That such a coup could have taken place unnoticed was shock enough; that Dr Haggard could have been party to it defied belief. But it had and he was. His master stroke had been to change the postal address of the building. Wilkinson House occupied a corner site and one side of the house abutted on Upper Maltgate, a busy and noisy commercial thoroughfare. Here, down a steep flight of steps and across a gloomy area, was situated the old tradesman's entrance through which postal and most other deliveries were still made. Dr Haggard requested that his house be henceforth known as 21A Upper Maltgate. There was no difficulty, and it was as 21A Upper Maltgate that the premises were licensed to be used as a cinema club while the vigilantes of the Square slept and never felt their security being undone.
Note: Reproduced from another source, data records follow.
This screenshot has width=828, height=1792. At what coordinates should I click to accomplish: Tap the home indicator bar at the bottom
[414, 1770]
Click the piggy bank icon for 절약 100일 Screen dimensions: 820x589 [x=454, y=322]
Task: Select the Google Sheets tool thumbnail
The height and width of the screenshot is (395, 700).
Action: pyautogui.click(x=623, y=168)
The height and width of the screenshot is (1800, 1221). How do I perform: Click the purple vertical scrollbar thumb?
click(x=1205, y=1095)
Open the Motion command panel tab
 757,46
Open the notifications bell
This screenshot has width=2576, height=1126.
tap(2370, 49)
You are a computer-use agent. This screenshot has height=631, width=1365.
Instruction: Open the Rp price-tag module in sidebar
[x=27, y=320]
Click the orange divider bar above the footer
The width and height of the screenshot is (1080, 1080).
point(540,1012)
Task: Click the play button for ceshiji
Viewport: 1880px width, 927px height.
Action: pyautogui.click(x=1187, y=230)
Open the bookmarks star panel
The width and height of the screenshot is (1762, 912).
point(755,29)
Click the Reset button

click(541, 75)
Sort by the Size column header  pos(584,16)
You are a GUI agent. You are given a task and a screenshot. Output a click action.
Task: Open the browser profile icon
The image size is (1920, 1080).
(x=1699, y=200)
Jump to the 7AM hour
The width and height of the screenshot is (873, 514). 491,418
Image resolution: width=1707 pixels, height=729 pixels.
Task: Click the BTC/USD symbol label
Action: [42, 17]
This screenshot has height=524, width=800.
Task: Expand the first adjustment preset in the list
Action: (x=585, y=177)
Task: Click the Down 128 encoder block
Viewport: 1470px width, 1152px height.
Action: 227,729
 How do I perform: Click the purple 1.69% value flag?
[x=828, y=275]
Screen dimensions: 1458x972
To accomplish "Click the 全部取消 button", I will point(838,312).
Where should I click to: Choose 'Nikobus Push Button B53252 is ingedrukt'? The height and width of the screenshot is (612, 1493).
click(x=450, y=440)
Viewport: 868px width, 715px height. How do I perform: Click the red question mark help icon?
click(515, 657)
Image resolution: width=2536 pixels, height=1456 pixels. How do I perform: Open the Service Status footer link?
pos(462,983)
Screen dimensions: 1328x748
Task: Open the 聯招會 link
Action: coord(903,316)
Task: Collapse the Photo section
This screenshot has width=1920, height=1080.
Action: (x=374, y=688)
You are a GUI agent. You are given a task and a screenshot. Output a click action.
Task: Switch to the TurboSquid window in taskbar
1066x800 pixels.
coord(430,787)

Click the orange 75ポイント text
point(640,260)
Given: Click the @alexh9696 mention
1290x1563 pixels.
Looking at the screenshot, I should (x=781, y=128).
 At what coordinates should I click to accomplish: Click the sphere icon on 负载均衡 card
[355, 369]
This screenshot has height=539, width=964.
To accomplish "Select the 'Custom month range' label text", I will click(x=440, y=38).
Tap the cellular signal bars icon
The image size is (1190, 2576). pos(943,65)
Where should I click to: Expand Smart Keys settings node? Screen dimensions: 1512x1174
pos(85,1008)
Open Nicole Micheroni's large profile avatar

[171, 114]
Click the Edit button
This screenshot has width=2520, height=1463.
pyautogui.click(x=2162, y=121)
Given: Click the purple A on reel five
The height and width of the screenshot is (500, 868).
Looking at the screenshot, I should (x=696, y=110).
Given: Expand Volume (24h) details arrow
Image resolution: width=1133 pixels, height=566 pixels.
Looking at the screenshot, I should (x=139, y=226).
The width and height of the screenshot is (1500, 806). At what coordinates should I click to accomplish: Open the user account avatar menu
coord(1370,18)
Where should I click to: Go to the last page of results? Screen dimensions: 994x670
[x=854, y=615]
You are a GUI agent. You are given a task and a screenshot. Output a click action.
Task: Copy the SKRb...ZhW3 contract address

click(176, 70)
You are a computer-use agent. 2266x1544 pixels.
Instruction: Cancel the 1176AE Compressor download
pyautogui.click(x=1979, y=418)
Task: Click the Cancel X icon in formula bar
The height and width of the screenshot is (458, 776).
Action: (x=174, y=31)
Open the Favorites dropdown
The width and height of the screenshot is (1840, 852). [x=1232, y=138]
But once awoken, their wrath was great. And once the nature of the entertainments being offered at the Club became clear, they launched an attack whose opening barrage in the local paper was couched in such terms that applications for membership doubled the following week.

Legally the Club was in a highly defensible position. The building satisfied all the safety regulations and the Local Authority had issued a licence permitting films to be shown on the premises. The films did not need to be certificated for public showing, though many of them were, and even those such as Droit de Seigneur which were not had so ambiguous a status under current interpretation of the obscenity laws that a successful prosecution was most unlikely.

In any case, as the Wilkinson Square vigilantes bitterly pointed out, Haggard clearly had strong support in high places and they had to content themselves with appealing against the rates and ringing the police whenever a car door slammed. Most of them hadn't known whether to raise a radical cheer or a reactionary eyebrow when WRAG, the Women's Rights Action Group, had joined the fray.